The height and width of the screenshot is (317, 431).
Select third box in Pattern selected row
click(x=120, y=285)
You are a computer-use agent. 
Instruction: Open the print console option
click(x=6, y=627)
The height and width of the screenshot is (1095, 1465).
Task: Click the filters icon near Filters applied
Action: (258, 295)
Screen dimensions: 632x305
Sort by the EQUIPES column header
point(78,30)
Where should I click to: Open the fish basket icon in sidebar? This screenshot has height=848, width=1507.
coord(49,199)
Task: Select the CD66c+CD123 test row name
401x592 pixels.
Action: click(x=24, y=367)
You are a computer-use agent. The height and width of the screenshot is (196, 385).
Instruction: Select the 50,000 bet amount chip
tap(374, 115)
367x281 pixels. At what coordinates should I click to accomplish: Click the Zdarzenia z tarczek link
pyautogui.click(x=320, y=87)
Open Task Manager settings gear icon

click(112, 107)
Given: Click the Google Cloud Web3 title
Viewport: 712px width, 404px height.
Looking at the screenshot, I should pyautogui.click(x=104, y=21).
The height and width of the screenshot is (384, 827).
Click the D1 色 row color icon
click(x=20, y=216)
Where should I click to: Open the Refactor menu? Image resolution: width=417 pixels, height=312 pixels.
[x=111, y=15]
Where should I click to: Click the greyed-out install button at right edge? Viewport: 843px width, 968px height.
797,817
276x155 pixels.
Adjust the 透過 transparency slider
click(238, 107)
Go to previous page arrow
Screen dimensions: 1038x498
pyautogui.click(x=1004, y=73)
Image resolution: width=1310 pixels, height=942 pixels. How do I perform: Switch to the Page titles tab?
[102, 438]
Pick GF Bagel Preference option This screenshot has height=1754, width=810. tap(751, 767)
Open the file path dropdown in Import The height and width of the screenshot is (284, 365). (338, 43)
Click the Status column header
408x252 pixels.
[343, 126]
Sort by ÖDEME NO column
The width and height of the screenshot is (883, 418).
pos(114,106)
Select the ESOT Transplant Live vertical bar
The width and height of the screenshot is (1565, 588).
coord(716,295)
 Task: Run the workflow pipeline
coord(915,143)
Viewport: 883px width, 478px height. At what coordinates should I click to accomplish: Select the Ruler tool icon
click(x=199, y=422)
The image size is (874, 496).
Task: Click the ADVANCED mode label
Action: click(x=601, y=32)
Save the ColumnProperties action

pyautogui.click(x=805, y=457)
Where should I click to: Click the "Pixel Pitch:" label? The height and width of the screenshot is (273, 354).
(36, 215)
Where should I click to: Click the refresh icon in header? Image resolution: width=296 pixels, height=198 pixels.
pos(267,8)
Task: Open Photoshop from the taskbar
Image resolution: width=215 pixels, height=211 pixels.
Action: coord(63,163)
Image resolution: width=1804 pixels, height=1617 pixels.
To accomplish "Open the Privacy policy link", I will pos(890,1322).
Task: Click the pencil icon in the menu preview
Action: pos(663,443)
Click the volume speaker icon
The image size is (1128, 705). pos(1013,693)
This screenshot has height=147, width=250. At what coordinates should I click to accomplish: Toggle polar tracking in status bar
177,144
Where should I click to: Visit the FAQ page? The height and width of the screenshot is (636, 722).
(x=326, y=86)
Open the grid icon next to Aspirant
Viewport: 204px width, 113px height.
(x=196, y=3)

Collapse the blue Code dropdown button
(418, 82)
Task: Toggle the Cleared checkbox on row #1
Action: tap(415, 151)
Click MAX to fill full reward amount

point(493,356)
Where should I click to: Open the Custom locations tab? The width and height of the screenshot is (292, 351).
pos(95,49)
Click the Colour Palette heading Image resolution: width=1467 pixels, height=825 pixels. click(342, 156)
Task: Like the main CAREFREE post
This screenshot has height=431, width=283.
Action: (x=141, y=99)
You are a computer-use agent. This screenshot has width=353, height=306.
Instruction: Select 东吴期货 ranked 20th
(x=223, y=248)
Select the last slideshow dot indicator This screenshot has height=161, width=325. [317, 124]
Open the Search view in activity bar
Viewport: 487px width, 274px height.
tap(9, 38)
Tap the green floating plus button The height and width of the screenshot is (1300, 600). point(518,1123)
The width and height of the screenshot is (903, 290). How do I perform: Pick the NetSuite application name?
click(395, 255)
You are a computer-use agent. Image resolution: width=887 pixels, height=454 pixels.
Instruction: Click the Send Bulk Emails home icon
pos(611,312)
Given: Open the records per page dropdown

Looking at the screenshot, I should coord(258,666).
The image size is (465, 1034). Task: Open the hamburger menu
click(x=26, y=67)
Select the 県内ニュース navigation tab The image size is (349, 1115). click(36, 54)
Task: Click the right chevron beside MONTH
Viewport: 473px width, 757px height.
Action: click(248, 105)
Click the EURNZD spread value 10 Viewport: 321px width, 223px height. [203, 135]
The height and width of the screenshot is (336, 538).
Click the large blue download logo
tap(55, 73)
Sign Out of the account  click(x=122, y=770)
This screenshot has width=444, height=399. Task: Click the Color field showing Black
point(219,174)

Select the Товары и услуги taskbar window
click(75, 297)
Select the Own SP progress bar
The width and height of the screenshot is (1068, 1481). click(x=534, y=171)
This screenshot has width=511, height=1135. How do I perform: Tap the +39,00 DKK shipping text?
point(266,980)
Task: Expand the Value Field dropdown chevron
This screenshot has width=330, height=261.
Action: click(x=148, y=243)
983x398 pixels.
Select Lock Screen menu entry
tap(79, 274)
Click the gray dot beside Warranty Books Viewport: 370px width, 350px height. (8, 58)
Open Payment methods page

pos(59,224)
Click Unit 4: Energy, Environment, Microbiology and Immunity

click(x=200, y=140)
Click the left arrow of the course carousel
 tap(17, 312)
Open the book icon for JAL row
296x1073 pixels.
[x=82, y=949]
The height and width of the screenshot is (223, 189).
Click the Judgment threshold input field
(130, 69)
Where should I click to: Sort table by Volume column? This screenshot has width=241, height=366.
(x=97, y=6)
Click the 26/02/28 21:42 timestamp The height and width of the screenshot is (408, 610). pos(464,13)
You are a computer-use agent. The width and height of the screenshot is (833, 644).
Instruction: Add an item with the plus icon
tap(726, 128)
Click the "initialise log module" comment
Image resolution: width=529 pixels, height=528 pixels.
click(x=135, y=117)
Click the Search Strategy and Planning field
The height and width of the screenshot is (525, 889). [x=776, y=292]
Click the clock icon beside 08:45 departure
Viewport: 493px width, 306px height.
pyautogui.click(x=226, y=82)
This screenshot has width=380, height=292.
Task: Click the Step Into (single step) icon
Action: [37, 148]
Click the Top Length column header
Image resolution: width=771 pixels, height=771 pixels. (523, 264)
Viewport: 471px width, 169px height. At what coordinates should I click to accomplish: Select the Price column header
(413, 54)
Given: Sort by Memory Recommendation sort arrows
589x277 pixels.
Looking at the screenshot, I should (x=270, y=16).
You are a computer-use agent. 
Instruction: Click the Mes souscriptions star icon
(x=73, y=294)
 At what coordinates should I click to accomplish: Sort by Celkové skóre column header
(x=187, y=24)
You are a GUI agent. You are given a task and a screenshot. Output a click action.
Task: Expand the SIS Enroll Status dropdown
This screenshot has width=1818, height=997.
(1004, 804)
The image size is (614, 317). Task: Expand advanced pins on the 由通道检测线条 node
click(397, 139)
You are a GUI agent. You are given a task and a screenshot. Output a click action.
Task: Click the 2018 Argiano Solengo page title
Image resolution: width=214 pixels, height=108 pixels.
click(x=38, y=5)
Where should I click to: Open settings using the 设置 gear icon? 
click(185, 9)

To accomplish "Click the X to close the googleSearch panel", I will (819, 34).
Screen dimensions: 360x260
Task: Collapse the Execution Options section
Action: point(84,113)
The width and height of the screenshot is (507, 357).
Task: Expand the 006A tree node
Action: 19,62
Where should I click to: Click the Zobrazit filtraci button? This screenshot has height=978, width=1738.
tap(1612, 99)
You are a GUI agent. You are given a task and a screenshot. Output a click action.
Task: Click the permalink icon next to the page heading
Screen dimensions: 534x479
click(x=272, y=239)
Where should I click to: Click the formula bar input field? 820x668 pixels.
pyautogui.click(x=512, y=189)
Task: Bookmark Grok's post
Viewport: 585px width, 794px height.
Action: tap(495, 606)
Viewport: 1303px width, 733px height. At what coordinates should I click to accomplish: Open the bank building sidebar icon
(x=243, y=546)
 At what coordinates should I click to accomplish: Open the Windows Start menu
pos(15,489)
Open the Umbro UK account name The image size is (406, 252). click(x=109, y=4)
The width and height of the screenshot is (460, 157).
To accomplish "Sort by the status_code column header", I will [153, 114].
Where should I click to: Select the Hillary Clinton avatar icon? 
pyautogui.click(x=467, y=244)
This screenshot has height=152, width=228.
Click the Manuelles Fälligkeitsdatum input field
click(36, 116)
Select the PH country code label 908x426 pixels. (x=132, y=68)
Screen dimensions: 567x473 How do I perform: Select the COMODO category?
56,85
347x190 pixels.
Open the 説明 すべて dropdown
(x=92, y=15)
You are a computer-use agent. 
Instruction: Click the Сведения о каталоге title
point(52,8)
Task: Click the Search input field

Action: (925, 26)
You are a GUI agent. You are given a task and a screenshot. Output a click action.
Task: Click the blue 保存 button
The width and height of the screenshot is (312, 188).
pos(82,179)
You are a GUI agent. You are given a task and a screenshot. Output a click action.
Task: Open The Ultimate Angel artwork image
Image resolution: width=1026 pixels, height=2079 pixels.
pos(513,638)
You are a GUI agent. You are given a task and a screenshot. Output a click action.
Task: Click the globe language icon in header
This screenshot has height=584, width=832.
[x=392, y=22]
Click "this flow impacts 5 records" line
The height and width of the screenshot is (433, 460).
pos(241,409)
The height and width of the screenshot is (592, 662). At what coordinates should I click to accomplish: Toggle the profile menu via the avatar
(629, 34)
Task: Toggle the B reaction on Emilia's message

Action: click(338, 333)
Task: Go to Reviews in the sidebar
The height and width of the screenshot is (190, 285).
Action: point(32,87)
##########
### Problem details
State the count of lines holding the string "computer" in the listing above, and nothing else.

### Your response
7